It often really concerns me that many people get their medical information from watching movies and television. That's because most shows are wildly medically inaccurate and truly misinform, especially in the arena of mental health. So I was particularly intrigued to watch Cake with Jennifer Aniston, which would be dealing with the subject of addiction. Besides being touchingly absorbing, Cake spells out that in reality ANYONE can develop a drug addiction, which is a painfully horrible way to live, often deadly and that it most often goes untreated.
When we think of a drug addict, we tend not to think about young mothers, upstanding citizens or those with means. Cake's main character, Claire, is all of these. This is accurate because addiction cuts across ALL demographics. That is because, like for Claire, addiction often begins due to the appropriate use of prescription medication for pain or as an attempt to escape depression or anxiety. Also reflected in this movie is the prevalence of prescription drug abuse. Sadly more people die from prescription opioids (painkillers) than from heroin and cocaine combined.

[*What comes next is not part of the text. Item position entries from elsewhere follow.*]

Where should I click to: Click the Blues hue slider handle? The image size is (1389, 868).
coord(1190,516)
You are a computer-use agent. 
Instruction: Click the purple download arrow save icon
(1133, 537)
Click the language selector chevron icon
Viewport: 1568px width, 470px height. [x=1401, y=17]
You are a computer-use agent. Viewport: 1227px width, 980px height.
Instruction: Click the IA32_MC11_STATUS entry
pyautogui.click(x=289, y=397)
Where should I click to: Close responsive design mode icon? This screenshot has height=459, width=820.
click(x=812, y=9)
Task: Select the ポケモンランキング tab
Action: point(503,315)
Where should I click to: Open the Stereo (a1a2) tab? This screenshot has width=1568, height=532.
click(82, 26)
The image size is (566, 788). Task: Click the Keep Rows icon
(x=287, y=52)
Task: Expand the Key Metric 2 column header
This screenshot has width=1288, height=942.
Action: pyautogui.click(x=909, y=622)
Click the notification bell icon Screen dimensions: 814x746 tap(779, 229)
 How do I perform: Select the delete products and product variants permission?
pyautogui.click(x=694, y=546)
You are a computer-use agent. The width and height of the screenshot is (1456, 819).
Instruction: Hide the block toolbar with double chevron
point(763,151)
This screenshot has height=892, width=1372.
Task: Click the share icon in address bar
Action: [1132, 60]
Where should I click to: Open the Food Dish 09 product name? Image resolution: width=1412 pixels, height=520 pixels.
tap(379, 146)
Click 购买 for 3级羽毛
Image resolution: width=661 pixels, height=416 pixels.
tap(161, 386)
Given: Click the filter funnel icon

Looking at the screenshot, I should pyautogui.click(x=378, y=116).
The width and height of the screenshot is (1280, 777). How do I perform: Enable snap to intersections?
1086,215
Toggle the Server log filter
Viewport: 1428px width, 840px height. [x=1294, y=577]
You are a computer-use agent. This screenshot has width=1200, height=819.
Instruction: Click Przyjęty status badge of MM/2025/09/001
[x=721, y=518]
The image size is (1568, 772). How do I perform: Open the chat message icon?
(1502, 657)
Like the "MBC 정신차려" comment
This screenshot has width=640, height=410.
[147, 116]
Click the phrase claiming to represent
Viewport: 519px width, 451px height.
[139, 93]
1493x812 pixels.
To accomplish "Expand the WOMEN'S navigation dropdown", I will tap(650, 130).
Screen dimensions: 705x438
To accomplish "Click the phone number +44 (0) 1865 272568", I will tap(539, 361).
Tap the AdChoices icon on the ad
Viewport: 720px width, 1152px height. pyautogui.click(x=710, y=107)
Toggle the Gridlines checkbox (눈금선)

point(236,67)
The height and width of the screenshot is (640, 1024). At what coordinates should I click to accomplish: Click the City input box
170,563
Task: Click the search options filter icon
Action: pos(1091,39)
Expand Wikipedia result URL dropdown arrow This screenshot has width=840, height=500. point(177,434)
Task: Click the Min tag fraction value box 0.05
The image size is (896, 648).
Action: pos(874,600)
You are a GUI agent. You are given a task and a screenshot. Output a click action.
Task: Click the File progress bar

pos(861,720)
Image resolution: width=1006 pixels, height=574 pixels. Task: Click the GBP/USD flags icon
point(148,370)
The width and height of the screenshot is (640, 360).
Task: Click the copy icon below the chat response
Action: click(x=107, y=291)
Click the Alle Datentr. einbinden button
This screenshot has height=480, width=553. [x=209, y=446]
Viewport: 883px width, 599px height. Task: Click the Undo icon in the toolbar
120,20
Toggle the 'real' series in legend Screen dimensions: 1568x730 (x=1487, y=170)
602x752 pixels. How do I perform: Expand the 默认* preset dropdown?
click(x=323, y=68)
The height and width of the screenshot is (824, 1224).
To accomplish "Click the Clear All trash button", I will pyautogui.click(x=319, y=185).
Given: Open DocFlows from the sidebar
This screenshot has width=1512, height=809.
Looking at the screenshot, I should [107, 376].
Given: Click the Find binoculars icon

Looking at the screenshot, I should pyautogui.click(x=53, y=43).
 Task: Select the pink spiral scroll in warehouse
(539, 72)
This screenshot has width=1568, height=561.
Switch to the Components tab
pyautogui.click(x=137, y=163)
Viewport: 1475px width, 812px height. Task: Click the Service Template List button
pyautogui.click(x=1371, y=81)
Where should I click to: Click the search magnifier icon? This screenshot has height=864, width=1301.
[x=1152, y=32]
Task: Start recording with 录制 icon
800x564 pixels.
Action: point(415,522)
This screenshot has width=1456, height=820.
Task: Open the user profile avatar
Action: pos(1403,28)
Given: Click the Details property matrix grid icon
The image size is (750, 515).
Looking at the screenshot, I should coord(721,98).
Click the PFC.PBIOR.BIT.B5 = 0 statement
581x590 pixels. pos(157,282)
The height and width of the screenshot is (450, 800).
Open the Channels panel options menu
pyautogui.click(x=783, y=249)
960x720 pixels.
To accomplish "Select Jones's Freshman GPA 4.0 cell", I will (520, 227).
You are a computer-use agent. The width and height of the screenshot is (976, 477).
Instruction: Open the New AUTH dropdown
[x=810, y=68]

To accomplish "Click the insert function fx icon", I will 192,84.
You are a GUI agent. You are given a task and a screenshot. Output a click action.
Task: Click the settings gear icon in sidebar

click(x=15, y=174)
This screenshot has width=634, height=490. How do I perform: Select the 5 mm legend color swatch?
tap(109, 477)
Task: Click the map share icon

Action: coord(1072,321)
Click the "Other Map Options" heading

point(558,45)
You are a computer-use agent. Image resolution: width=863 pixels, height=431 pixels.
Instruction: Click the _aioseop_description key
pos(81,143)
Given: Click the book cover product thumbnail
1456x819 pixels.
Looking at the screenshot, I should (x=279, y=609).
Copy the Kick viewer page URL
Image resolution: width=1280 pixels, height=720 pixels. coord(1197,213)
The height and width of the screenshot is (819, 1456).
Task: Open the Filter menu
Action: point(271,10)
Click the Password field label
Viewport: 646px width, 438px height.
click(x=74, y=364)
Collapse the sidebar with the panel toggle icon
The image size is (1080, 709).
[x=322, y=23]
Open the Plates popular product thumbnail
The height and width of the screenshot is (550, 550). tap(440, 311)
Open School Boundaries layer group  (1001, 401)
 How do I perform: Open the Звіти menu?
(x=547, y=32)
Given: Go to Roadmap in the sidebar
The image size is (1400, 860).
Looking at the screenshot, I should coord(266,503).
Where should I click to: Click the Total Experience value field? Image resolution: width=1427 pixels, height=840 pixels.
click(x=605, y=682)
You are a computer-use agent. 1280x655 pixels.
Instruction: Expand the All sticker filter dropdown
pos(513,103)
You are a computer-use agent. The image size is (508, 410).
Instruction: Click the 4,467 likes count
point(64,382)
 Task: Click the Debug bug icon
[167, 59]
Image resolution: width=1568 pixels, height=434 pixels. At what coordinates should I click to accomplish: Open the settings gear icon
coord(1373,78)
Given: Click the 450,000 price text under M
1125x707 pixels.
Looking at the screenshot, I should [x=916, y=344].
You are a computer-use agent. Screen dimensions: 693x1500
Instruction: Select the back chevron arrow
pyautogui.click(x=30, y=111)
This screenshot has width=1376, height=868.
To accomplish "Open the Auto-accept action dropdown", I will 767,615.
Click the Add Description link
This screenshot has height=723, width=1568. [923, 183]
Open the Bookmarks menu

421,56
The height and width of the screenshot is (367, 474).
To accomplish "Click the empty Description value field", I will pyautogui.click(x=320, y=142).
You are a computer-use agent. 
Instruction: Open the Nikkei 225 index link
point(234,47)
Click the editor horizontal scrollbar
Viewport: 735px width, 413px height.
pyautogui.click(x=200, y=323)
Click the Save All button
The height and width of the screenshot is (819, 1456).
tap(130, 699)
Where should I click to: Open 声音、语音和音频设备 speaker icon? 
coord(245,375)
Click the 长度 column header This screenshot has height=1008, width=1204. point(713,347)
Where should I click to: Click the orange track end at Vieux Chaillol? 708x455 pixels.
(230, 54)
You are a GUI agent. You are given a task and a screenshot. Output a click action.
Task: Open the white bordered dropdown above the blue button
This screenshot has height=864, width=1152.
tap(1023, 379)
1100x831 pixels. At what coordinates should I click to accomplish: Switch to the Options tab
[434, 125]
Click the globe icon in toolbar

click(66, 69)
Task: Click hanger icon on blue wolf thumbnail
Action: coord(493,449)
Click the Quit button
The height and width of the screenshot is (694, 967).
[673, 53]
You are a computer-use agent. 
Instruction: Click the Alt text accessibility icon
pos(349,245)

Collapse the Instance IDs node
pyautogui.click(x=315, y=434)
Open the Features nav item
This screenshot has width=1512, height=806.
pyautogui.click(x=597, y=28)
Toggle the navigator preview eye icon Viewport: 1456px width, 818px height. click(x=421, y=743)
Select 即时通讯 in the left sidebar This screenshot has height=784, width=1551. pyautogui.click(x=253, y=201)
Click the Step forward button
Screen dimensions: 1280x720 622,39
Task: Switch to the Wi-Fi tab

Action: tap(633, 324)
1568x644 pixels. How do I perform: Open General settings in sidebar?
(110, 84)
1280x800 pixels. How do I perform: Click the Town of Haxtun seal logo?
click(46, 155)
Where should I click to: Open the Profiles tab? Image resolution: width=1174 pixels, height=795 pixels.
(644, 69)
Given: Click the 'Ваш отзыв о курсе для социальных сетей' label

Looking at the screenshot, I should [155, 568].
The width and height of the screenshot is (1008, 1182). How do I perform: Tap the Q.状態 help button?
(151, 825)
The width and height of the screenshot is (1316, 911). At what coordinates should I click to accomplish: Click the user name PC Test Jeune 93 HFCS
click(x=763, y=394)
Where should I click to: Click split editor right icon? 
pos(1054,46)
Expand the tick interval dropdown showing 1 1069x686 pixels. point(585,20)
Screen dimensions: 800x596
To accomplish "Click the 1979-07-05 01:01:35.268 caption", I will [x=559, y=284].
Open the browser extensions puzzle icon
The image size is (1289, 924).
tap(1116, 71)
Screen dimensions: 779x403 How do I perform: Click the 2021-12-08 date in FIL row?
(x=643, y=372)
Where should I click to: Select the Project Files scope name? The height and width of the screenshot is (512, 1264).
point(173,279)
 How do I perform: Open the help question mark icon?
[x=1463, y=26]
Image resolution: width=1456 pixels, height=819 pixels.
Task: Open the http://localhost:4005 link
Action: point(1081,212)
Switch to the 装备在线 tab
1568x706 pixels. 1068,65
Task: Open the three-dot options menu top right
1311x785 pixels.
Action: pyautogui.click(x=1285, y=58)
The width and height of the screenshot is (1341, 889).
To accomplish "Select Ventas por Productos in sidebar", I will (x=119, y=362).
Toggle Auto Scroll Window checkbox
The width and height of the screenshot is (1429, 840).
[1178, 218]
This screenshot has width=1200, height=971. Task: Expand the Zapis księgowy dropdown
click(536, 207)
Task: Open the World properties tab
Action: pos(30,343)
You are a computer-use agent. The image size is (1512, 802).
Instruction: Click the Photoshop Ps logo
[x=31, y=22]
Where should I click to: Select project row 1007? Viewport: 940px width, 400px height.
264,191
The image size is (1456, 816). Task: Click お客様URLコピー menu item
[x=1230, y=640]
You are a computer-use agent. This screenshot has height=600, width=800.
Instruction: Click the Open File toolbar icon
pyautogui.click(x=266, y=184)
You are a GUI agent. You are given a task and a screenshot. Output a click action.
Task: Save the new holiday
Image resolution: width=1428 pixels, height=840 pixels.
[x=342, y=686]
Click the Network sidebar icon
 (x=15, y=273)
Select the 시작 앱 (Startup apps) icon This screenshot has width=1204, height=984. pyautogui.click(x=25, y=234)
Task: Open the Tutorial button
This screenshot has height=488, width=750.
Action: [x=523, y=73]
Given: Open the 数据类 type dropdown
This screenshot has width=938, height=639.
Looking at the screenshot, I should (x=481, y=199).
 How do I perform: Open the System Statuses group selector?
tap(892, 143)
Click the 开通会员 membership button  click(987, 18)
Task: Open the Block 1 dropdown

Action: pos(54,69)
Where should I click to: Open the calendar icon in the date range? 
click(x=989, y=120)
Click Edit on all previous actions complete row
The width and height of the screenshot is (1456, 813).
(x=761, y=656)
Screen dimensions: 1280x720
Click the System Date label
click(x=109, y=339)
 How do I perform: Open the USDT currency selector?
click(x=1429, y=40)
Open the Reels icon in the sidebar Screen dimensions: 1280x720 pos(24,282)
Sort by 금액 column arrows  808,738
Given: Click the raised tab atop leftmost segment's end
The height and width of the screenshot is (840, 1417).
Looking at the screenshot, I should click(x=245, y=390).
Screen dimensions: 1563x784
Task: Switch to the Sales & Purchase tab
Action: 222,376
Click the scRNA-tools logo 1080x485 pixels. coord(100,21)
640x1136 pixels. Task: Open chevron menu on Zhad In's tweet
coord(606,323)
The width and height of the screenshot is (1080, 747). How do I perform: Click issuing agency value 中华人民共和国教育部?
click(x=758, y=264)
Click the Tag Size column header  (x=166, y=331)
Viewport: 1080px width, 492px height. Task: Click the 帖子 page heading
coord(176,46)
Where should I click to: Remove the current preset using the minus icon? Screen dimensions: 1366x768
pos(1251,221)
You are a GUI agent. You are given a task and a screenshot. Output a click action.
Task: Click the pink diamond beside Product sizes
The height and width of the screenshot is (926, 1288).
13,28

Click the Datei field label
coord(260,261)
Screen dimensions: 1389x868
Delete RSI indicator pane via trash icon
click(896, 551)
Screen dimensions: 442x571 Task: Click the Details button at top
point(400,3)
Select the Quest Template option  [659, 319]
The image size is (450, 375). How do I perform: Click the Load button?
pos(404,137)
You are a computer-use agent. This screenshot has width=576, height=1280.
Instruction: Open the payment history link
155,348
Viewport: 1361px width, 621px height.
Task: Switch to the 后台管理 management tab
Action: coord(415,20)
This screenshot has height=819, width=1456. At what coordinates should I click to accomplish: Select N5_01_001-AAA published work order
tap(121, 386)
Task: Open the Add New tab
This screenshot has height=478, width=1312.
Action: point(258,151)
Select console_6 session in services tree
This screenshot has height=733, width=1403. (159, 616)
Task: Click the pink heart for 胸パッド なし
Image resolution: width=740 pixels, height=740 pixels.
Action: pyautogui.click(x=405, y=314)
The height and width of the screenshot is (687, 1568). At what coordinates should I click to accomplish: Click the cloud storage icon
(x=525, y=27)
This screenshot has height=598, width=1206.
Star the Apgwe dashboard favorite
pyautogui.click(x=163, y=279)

Claire is anyone and everyone... having a traumatic car accident, being in pain, losing someone she loved deeply. Ms. Aniston captured the anger and irritability of depression, how that pushes away those who are closest, the very ones you need the most in troubled times. Her portrayal of the agonized ambivalence about suicide and the impulsive irrationality of depression that drives 10 to 15 percent of those with the illness to take their lives rings true. Claire shows us how physically and mentally debilitating it is to live with chronic pain, how it can drive you to do and say things you never thought possible.
There is also an accurate portrayal of "the system." Even for someone who can afford treatment, it's difficult to find outpatient treatment and not difficult to doctor shop or attain illegal drugs. Prescription drug diversion to the illicit market occurs at every level of the supply chain and facilitates prescription drug abuse.
Prescription drug abuse is the nation's fastest growing drug problem. Drug overdoses have surpassed motor vehicle crashes as the leading cause of death for those 25 to 64 years of age, and overall they caused 43,982 deaths in the U.S. in 2013 according to the CDC.
The sale of prescription stimulants and painkillers has spiked during the past two decades: According to the National Institute of Drug Abuse:
Between 1991 and 2010, prescriptions for stimulants increased from 5 million to nearly 45 million and for opioid analgesics from about 75.5 million to 209.5 million.
While this is all sobering, with education, there is hope and Cake provides an education for the viewer. In addition to having a more truthful understanding of mental illness brought on by trauma, I hope watchers will see that choosing to get help and change themselves for the better is possible, difficult, but doable. Others can't do it for Claire; she has to decide with support from others, that she can and should do the hard work of recovery.